What’s It About?
After nearly being shot down from Earth’s orbit, the Doctor, Tegan, and Turlough materialize in an underwater base which is engaged in a type of cold-war exercise. Little do they know, an old enemy is planning on gaining access to this base to enact a plan which will destroy all of humanity.
There Should Have Been Another Way
On some level, “Warriors of the Deep” makes me happy.
It makes me happy because it supports my pet theory of the Davison era, that this era was pulled like a rag doll between looking to the past and looking to the future. Or, to put it another way, does the show redefine itself for a new era, attempting to craft its own unique style and storytelling form, or does it look at what worked in the past and replicate it in the 1980s. I’ve characterized this as the Bidmead/Saward divide, based on nothing more than the fact that these two men were script editors and seemed to take one of these two approaches to the show. Bidmead redefined Doctor Who for a new era. Saward looked at what Doctor Who had done in the past and tried to replicate it. I have no real knowledge if these two men consciously thought this way, but I do know that Saward was instrumental in bringing Robert Holmes back into the Doctor Who fold. As much as I love Holmes, I can’t think of a writer who defined a previous era more than him, so I count this as a look backward.

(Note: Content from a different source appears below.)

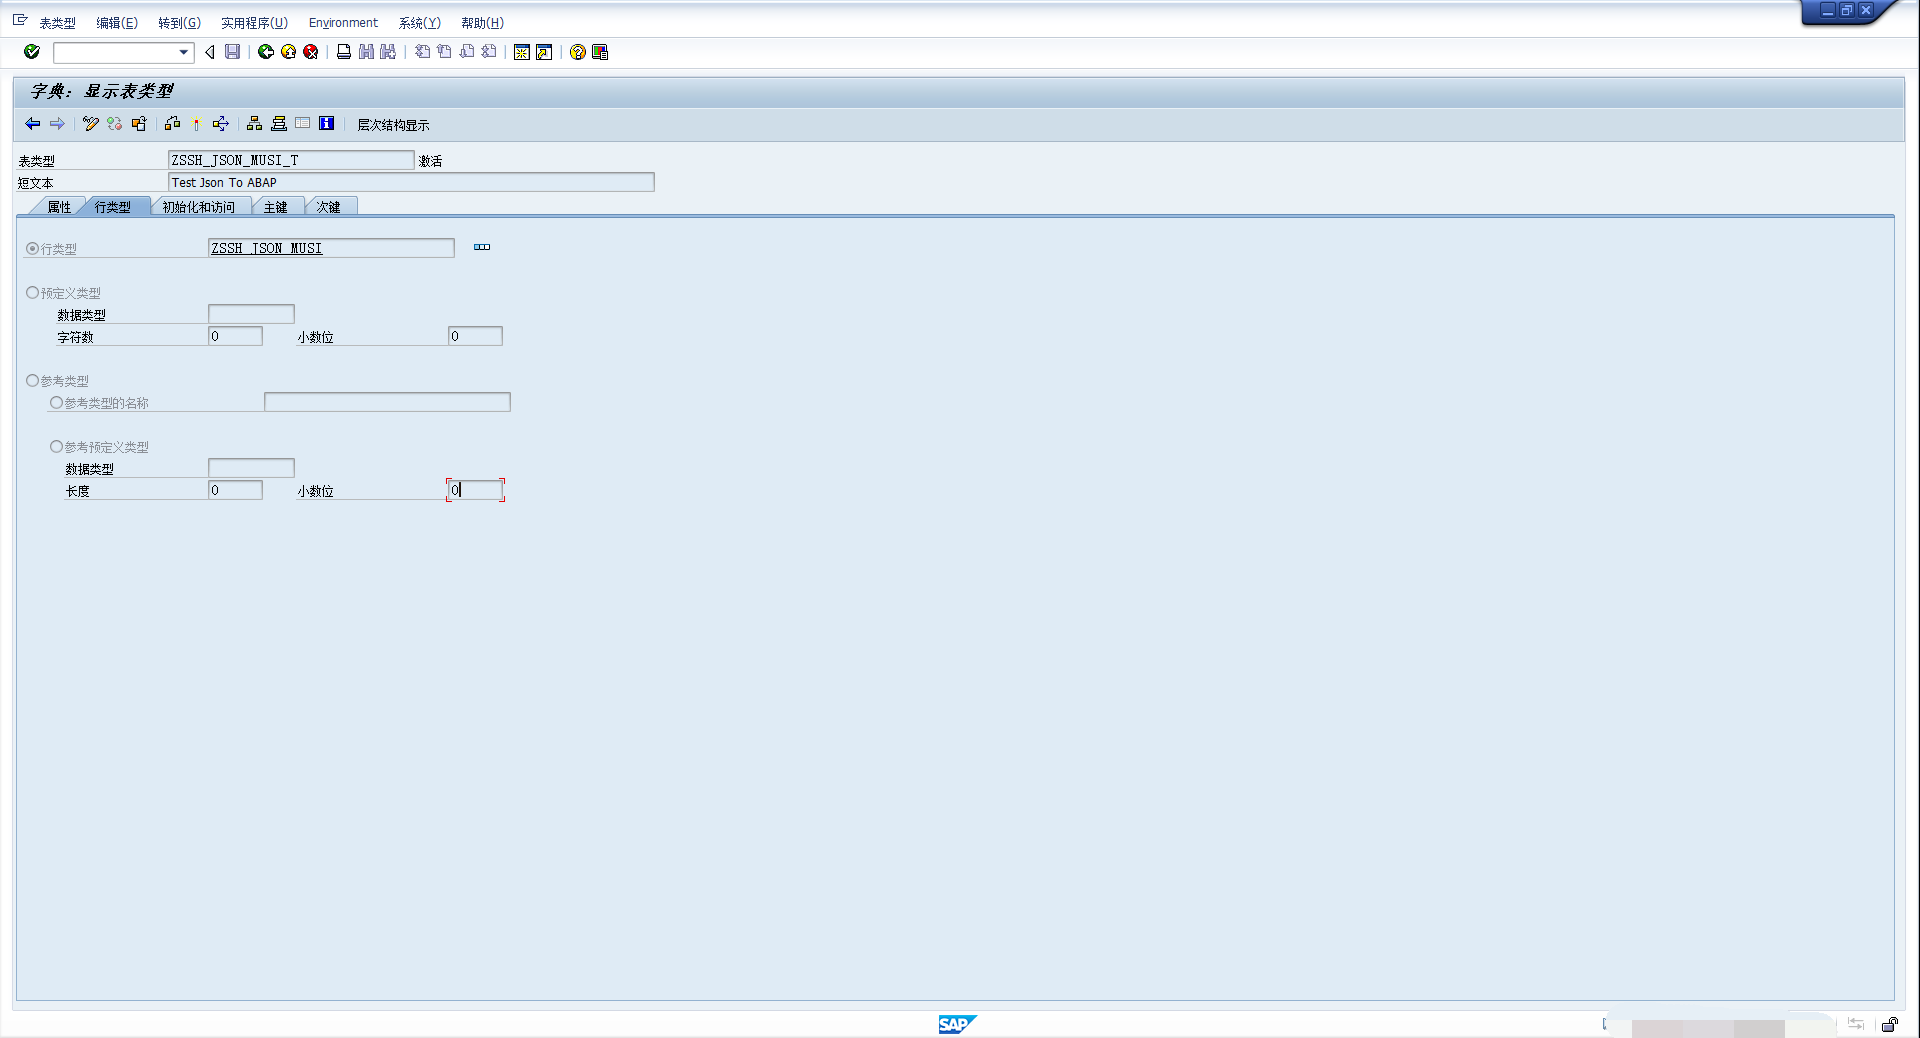The image size is (1920, 1038).
Task: Collapse the command field via the triangle
Action: click(210, 52)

To me, “Warriors of the Deep” epitomizes this struggle. It’s closest analogy is “Earthshock,” which succeeded beyond any reason why it should. “Warriors of the Deep” fails in part due to shoddy production values (a fairly insignificant crime, in my opinion) and in part due to a banal story. Being the third time in the classic era where we see the Silurians, nothing much is added here. This story is a direct sequel to “The Silurians,” which was multi-layered and gripping. “Warriors of the Deep” only manages to rehash the same conflict that was old in “The Sea Devils.” (Although that story had The Master to create more conflict. Besides, the directing was quite effective there.) One thing I like about Moffatt’s run is that the Silurians have actually been taken in to new territory. Yes, “The Hungry Earth/Cold Blood” were rehashes of the same plot for the fourth time, but this was for a new generation of fans who may never bother to watch the Pertwee era. Rehashing the story is somewhat forgivable. But with the introduction of Lady Vastra, at least ONE Silurian has been taken into new territory.
But back to “Warriors of the Deep.” It really seems as if it is trying to re-do “Earthshock,” but without Peter Grimwade behind the camera. The ending in unnecessarily bleak. The moral complexity that was in “The Silurians” is absent here. And besides that, it is flat-out dull. It was a struggle to watch this story.